↓

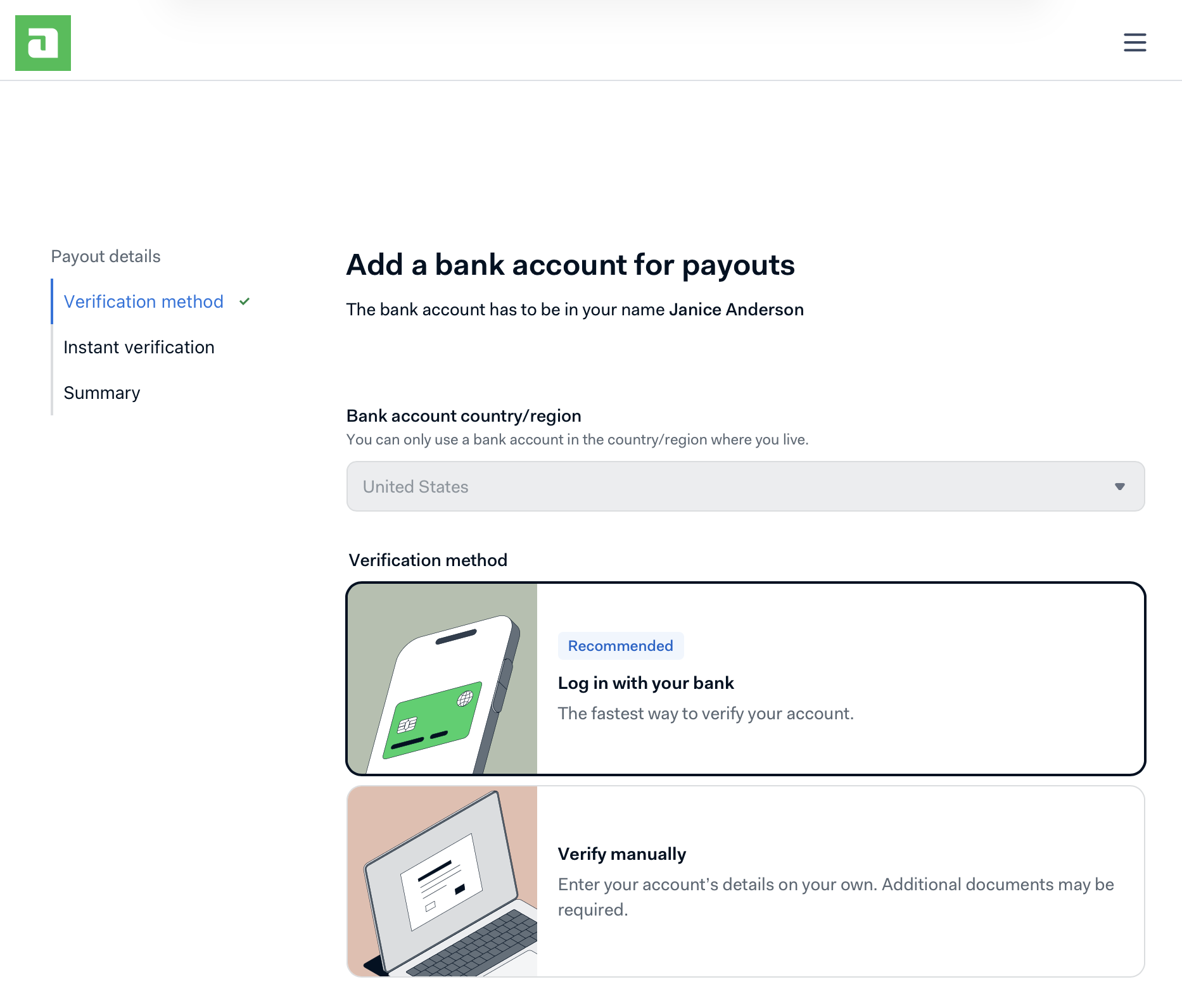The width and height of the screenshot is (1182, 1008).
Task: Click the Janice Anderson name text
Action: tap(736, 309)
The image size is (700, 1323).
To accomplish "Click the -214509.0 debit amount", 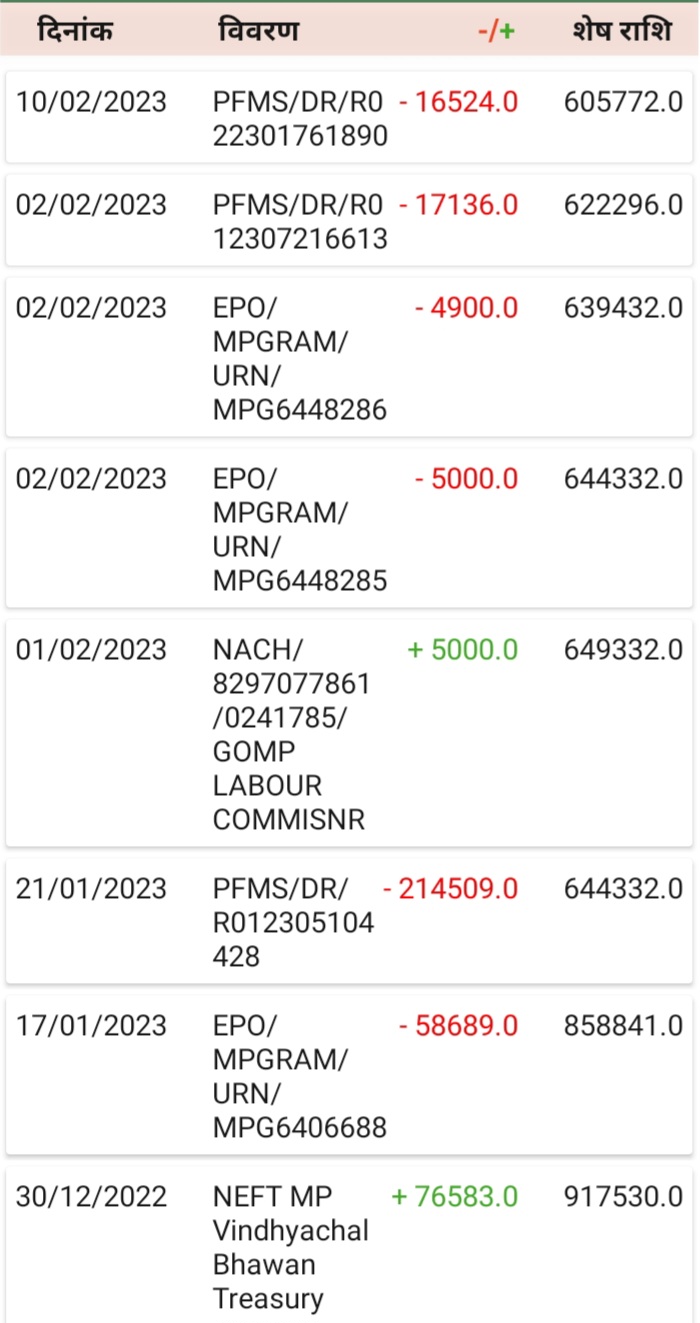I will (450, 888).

↑
↓

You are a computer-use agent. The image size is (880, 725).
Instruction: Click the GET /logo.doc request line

↑

Work request >> In the records, locate each line holding the string "image" and copy it.

Answer box >>
The image size is (700, 1323).
You are a computer-use agent. The image size is (880, 725).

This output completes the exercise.